Quando comecei a escrever esse texto pensei em contar um pouco da minha experiência pessoal com Clarice Lispector, que acaba de completar um século. Mas assim como seus textos seguiam por caminhos não planejados, terminei aqui. Recordei de uma crônica sua, especial, publicada no Jornal do Brasil no ano de 1968 e intitulada Meu Natal. Nela, Clarice conta que os filhos pequenos dormiam cedo e não conseguiam acompanhar as ceias natalinas. Ao descobrir que uma amiga havia perdido os pais e passava a noite de 24 de dezembro dormindo depois de uma boa dose de ansiolíticos, ela combinou que as duas jantariam todos os anos num restaurante. Lá veriam muitas pessoas solitárias que faziam o mesmo. Clarice ainda conta que havia um trato: “Nós combinamos que cada uma paga a sua parte no jantar e que trocaremos presentes: o presente é a presença de uma para a outra”.
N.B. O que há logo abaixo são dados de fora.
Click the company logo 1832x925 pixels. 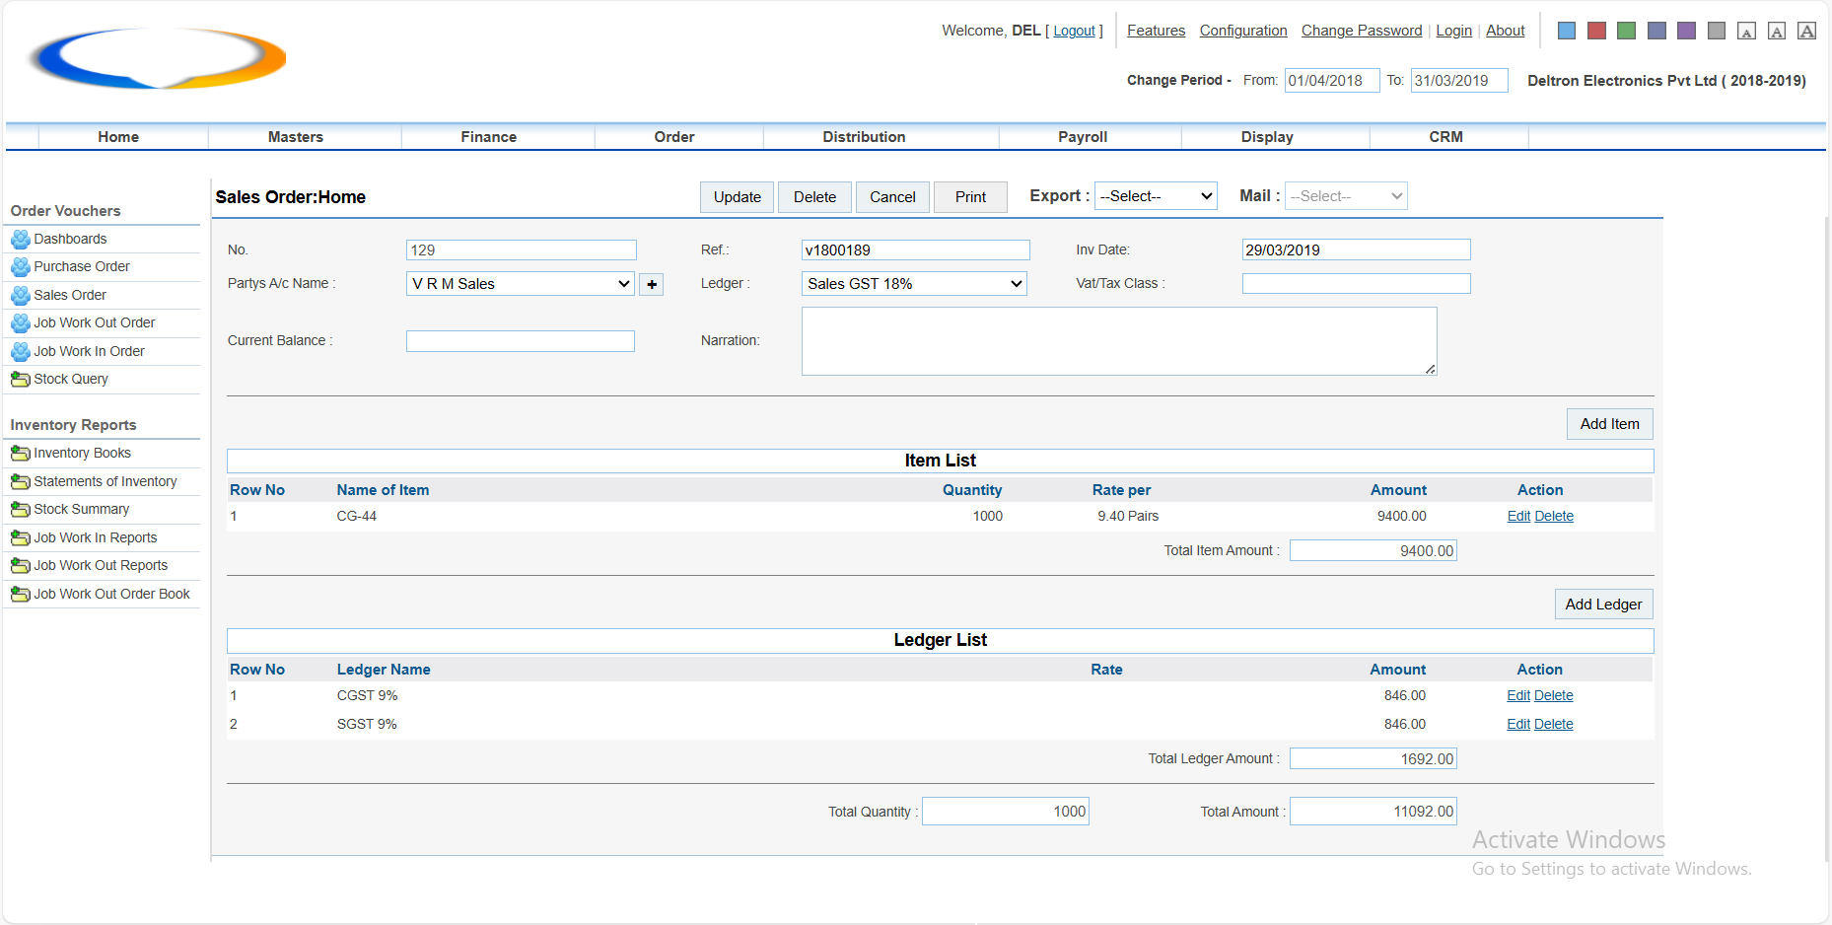point(158,57)
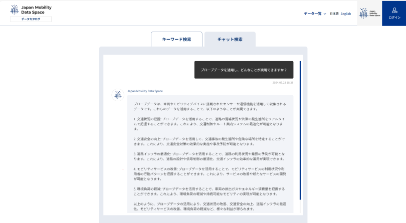Click the logo thumbnail beside the login button

coord(369,14)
Mas teve um Natal que a amiga rompeu o trato e lhe deu de presente, a ela que não era religiosa, um missal com o pedido: “reze por mim”. No ano seguinte, Clarice sofreu um acidente enquanto dormia: um incêndio de grandes proporções destruiu seu quarto, móveis e livros. As queimaduras pelo corpo lhe deixaram entre a vida e a morte por alguns dias, e outros tantos foram necessários para poder deixar o hospital. Depois ela realizou muitas cirurgias reparadoras nas pernas e no braço direito, que nunca mais foi o mesmo; terminou a vida ostentando esse braço como um galho retorcido e um cigarro entre os dedos. Do quarto destruído só restou intacto o missal que não queria.
2020 foi o ano em que a constatação da fragilidade da vida me remeteu às palavras finais de Água viva: “Aliás não quero morrer. Recuso-me contra ‘Deus’. Vamos não morrer como desafio?”. A recordação dessa batalha, do desafio de não morrer – de doença, de indiferença, de falta de democracia – será como o missal que Clarice não queria, e por triste ironia resistiu ao incêndio que lhe tirou muito.